Lo confieso: hasta las cinco y veinticuatro minutos de la tarde de anteayer, la candidatura de Donostia a la capitalidad cultural en 2016 me provocaba una indiferencia estratosférica. Recelo por sistema de cualquier elección -reina de las fiestas, sede olímpica, patrimonio de la Humanidad- que dependa de un jurado que se lo pasa cañón mientras se deja camelar por los sumisos aspirantes. Con más motivo si, como ocurre en este caso, el premio gordo de los juegos florales tiene como reclamo la palabra “cultura”, que llena mucho en la boca, sí, pero que generalmente no sabe a nada; la de timos que se cometen en su nombre.

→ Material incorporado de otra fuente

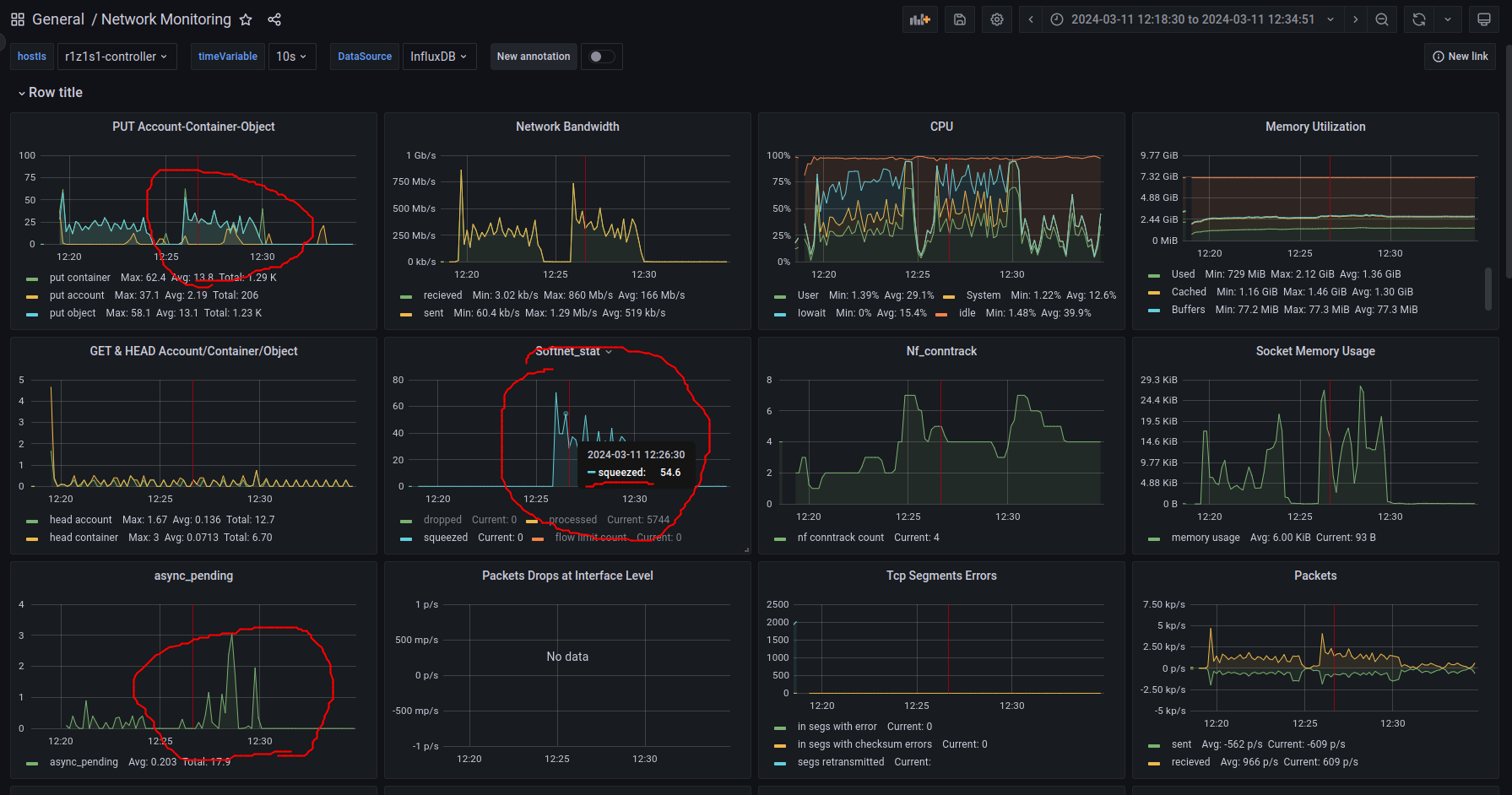
Task: Click the Add panel icon
Action: 919,19
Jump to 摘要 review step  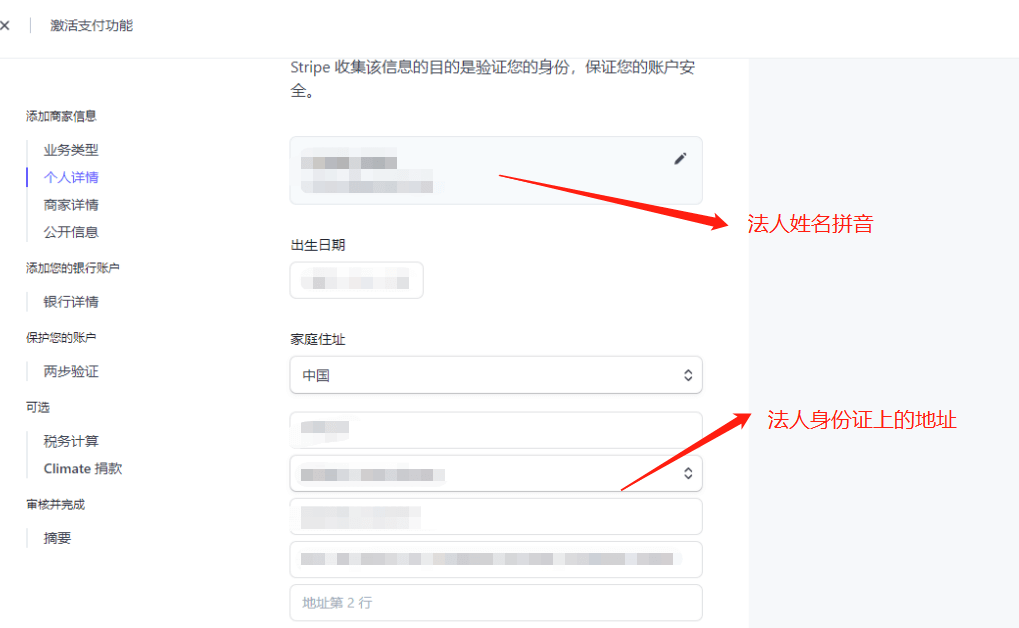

Pese a todas estas reservas y otras que darían para dos páginas, no pude evitar alegrarme cuando el tipo ese con pinta de vividor de manual culminó su infumable chapa previa pronunciando el nombre oficial de la antigua Odonópolis. Los cenizos del apocalipsis, empezando por el que suscribe, habíamos vuelto a meter la gamba hasta el cuezo. Fue digno de los telefilmes lacrimógenos americanos donde el protagonista pasa en un par de secuencias de la silla de ruedas a ganar la final de los cien metros lisos. La ciudad descartada de saque, la que parecía condenada a participar en la ceremonia sólo para recibir la justa humillación por la mala cabeza de sus votantes, acabó birlando la cartera a los niños buenos de la clase.
Qué gran desquite, el de las camisas a cuadros y las camisetas de algodón sonriendo desde el estrado a las corbatas y modelitos de diseño que habían previsto otro final de festejo. Claro que lo mejor vino después, con la enorme lección de mal perder del encarcelador de insumisos (yo sí me acuerdo) Belloch y de la tránsfuga contumaz Rosa Aguilar. Impagables, sus respectivos berrinches que a la vez eran autorretratos. Y para redondear el jolgorio, los trogloditas mediáticos rugiendo a pleno pulmón. Definitivamente, empieza a molar lo del 2016, sea lo que sea.